Entries for pointing to words and elements:
■ ■ ■ ■ ■ ■ ■

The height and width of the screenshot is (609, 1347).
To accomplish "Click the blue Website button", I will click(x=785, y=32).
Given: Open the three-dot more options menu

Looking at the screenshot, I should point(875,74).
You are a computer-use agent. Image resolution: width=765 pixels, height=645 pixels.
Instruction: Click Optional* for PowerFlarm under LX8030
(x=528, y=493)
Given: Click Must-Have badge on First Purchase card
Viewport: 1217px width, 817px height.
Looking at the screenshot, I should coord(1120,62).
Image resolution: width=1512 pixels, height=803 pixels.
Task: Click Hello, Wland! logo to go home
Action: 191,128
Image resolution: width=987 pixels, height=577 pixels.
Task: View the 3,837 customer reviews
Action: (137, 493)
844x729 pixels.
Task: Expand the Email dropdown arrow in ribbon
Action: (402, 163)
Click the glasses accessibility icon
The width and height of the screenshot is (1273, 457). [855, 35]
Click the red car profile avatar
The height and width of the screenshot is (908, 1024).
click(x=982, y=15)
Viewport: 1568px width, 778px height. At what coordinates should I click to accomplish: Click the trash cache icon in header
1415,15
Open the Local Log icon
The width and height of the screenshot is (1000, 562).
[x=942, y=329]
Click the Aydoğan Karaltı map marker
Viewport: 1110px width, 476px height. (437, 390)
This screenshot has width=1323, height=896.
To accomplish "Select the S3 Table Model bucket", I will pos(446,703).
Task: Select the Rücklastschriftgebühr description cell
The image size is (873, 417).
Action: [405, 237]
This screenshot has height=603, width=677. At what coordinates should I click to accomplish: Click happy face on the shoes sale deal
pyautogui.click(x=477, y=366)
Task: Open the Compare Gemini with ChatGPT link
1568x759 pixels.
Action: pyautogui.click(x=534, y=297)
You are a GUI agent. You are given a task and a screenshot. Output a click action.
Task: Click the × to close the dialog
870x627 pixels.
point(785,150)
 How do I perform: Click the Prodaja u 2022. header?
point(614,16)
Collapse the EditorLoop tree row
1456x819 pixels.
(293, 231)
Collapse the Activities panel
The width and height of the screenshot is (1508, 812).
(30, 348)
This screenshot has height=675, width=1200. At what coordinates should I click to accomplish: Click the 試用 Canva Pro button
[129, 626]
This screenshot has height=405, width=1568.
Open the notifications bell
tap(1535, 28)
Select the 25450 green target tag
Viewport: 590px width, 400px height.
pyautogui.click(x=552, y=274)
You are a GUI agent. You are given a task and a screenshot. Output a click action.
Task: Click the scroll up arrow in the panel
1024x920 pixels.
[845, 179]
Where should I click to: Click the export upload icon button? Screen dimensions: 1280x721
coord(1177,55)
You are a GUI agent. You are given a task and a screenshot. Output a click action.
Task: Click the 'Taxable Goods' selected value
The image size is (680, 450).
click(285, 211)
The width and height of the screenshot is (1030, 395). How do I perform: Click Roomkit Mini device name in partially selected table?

■ ■ ■ ■ ■ ■ ■

Written exercise:
Extract every line of the entries above, reproducing each one verbatim and in its original order.

Full response:
The height and width of the screenshot is (609, 1347).
To accomplish "Click the blue Website button", I will click(x=785, y=32).
Given: Open the three-dot more options menu

Looking at the screenshot, I should point(875,74).
You are a computer-use agent. Image resolution: width=765 pixels, height=645 pixels.
Instruction: Click Optional* for PowerFlarm under LX8030
(x=528, y=493)
Given: Click Must-Have badge on First Purchase card
Viewport: 1217px width, 817px height.
Looking at the screenshot, I should coord(1120,62).
Image resolution: width=1512 pixels, height=803 pixels.
Task: Click Hello, Wland! logo to go home
Action: 191,128
Image resolution: width=987 pixels, height=577 pixels.
Task: View the 3,837 customer reviews
Action: (137, 493)
844x729 pixels.
Task: Expand the Email dropdown arrow in ribbon
Action: (402, 163)
Click the glasses accessibility icon
The width and height of the screenshot is (1273, 457). [855, 35]
Click the red car profile avatar
The height and width of the screenshot is (908, 1024).
click(x=982, y=15)
Viewport: 1568px width, 778px height. At what coordinates should I click to accomplish: Click the trash cache icon in header
1415,15
Open the Local Log icon
The width and height of the screenshot is (1000, 562).
[x=942, y=329]
Click the Aydoğan Karaltı map marker
Viewport: 1110px width, 476px height. (437, 390)
This screenshot has width=1323, height=896.
To accomplish "Select the S3 Table Model bucket", I will pos(446,703).
Task: Select the Rücklastschriftgebühr description cell
The image size is (873, 417).
Action: [405, 237]
This screenshot has height=603, width=677. At what coordinates should I click to accomplish: Click happy face on the shoes sale deal
pyautogui.click(x=477, y=366)
Task: Open the Compare Gemini with ChatGPT link
1568x759 pixels.
Action: pyautogui.click(x=534, y=297)
You are a GUI agent. You are given a task and a screenshot. Output a click action.
Task: Click the × to close the dialog
870x627 pixels.
point(785,150)
 How do I perform: Click the Prodaja u 2022. header?
point(614,16)
Collapse the EditorLoop tree row
1456x819 pixels.
(293, 231)
Collapse the Activities panel
The width and height of the screenshot is (1508, 812).
(30, 348)
This screenshot has height=675, width=1200. At what coordinates should I click to accomplish: Click the 試用 Canva Pro button
[129, 626]
This screenshot has height=405, width=1568.
Open the notifications bell
tap(1535, 28)
Select the 25450 green target tag
Viewport: 590px width, 400px height.
pyautogui.click(x=552, y=274)
You are a GUI agent. You are given a task and a screenshot. Output a click action.
Task: Click the scroll up arrow in the panel
1024x920 pixels.
[845, 179]
Where should I click to: Click the export upload icon button? Screen dimensions: 1280x721
coord(1177,55)
You are a GUI agent. You are given a task and a screenshot. Output a click action.
Task: Click the 'Taxable Goods' selected value
The image size is (680, 450).
click(285, 211)
The width and height of the screenshot is (1030, 395). How do I perform: Click Roomkit Mini device name in partially selected table?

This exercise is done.